Fugindo de casa

Gabriel Mallet Meissner - São Paulo

 

 

Lembra-se de quando era criança, brigava com seus pais e fugia de casa? Fiz isso várias vezes. Você também, tenho certeza. Um dia, por algum motivo infantil, resolvi fugir. Estava saindo pelo portão do prédio, quando um amigo perguntou:

— Onde você vai, Gabriel?

— Vou fugir de casa!

Meu amigo, imediatamente foi avisar a minha mãe, desesperado:

— O Gabriel tá fugindo de casa! O Gabriel tá fugindo!

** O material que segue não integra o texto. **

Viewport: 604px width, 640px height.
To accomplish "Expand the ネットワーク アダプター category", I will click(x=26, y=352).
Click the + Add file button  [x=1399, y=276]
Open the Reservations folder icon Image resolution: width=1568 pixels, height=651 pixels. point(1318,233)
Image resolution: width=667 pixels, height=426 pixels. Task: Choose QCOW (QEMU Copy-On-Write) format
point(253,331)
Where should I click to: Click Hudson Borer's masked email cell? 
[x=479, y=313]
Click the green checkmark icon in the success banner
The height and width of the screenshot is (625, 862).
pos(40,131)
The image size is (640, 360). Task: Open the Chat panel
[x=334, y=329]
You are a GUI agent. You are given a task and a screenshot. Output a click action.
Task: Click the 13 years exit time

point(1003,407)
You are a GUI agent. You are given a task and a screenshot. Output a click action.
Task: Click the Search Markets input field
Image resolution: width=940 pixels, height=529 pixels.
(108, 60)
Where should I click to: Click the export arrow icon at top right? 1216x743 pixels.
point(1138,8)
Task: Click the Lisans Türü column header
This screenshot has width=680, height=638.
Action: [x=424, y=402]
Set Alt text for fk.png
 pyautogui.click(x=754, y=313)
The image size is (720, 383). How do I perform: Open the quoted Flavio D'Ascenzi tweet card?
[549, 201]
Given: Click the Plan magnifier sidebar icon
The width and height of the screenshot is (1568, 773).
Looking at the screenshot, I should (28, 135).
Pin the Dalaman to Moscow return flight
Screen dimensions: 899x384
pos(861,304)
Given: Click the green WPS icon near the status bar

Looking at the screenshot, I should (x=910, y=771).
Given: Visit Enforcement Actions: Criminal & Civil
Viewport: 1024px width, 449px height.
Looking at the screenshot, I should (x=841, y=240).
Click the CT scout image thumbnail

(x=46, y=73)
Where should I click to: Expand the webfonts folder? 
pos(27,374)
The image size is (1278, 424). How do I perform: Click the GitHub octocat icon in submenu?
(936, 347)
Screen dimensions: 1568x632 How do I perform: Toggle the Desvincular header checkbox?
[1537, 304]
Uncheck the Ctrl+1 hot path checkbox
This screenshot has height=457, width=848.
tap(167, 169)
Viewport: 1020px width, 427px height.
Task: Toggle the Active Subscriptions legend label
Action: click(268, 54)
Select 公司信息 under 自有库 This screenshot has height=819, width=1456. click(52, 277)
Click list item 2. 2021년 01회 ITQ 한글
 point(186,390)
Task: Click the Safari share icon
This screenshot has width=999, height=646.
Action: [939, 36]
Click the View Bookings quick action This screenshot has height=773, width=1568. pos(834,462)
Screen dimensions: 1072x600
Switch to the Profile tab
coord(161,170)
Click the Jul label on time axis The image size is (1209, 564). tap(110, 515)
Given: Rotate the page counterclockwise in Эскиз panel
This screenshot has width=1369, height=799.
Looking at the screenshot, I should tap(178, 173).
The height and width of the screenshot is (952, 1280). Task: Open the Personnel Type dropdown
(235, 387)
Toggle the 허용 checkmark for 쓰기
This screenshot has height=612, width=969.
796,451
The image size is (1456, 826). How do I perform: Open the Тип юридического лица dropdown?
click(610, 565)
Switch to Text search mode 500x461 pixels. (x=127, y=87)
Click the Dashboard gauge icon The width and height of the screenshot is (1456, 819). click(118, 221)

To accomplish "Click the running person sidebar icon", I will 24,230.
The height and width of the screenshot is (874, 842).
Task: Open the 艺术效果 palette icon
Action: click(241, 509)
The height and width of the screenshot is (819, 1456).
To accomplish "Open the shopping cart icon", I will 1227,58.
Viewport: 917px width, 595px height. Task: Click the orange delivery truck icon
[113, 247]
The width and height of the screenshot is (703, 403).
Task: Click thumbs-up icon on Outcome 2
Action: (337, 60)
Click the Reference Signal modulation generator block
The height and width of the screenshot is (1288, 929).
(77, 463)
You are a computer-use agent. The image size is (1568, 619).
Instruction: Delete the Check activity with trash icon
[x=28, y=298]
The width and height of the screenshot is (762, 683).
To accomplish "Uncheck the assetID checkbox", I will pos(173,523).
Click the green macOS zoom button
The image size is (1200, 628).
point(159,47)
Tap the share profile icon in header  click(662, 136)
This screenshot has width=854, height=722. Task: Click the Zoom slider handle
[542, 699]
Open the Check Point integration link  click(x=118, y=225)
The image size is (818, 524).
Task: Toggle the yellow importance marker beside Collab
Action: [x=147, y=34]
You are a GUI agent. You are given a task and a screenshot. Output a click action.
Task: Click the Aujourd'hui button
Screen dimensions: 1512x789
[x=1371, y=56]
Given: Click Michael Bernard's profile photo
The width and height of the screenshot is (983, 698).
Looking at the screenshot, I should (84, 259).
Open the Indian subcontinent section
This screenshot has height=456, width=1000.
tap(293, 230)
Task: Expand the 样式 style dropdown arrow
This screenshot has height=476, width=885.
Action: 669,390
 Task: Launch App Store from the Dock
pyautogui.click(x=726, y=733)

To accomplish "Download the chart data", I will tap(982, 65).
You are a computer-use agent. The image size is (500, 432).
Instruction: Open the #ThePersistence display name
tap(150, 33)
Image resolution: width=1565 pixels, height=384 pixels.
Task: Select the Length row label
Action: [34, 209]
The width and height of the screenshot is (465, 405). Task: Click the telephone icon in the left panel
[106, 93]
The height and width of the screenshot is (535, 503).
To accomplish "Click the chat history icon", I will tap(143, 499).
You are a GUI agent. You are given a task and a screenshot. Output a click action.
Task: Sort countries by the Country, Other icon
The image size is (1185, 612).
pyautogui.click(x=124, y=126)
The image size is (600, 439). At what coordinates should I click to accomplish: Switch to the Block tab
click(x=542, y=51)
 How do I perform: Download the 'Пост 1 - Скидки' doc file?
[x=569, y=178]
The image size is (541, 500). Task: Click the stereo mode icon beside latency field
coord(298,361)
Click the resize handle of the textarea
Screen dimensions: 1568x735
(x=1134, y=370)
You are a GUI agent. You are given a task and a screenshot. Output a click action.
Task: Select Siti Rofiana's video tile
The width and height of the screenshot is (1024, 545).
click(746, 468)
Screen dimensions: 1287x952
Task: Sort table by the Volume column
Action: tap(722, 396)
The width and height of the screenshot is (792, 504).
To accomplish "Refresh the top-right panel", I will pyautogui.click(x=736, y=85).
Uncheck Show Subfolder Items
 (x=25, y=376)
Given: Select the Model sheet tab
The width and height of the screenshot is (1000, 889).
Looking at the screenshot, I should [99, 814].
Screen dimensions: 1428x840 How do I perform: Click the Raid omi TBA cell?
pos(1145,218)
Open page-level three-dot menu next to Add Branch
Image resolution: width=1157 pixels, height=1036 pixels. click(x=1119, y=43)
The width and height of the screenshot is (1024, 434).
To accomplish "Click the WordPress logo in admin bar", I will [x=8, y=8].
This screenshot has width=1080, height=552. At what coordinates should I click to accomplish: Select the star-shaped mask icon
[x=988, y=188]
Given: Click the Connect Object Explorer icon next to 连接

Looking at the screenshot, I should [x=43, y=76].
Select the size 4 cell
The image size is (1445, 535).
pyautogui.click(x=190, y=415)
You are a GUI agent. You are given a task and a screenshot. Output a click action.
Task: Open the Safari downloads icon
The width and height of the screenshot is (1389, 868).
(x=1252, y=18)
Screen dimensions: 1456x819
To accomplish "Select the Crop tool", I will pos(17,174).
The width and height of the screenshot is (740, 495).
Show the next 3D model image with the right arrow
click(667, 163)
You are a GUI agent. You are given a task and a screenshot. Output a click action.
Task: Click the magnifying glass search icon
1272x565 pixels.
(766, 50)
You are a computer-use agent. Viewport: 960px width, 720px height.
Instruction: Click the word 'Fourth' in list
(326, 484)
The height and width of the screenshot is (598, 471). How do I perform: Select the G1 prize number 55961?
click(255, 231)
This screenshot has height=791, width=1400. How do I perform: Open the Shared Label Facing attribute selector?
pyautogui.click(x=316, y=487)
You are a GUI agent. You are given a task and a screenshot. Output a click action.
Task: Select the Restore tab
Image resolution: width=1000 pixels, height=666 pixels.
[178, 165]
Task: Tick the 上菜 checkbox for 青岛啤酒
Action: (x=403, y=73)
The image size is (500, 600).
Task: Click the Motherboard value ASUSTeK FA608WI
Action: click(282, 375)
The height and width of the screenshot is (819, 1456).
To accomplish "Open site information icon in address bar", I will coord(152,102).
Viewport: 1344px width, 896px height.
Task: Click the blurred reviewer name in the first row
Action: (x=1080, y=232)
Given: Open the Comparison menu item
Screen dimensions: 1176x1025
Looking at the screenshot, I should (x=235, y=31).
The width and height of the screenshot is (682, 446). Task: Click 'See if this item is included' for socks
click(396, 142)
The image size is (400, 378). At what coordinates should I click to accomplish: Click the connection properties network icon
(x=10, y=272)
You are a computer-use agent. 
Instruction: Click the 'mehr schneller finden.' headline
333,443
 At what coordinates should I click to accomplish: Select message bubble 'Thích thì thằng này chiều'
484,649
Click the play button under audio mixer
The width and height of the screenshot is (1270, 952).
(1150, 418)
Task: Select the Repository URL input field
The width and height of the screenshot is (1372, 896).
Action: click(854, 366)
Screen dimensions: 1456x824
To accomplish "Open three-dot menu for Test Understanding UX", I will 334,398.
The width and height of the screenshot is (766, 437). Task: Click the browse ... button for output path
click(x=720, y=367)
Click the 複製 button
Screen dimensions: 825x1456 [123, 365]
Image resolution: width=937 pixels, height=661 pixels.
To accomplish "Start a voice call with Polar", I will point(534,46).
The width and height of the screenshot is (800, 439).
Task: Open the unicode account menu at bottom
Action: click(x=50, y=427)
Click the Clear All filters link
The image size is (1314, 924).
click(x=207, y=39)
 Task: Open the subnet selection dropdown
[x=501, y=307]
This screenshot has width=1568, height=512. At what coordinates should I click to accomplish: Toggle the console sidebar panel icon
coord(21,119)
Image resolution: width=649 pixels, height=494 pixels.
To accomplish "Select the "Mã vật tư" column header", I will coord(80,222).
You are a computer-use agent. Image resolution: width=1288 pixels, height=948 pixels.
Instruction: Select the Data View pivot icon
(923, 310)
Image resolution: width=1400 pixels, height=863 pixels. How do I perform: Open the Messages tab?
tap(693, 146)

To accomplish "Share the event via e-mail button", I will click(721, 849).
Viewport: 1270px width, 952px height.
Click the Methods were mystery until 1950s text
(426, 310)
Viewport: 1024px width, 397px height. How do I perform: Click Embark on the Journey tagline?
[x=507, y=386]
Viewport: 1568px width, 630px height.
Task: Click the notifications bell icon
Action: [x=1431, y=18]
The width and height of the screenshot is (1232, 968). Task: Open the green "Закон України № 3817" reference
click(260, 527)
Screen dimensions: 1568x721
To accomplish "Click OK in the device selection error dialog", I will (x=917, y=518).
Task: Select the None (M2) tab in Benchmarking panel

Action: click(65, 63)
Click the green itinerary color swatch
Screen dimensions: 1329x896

Minha mãe, acostumada com o meu hábito, respondeu tranqüila:

— Calma, ele vive fazendo isso. Daqui a pouco ele volta.

Dito e feito. Fui até a esquina, aonde havia uma banca de jornais, li uma "revistinha" (eu só lia os da Disney, na época) e depois dei uma volta pelo quarteirão. Eu conhecia cada canto daquele quarteirão, de tanto que lá eu pedia asilo, quando fugia. Obviamente que, sendo criança, não me preocupei com detalhes, como dinheiro, comida, abrigos etc. Eram frivolidades, o que interessava era a liberdade de fugir de casa.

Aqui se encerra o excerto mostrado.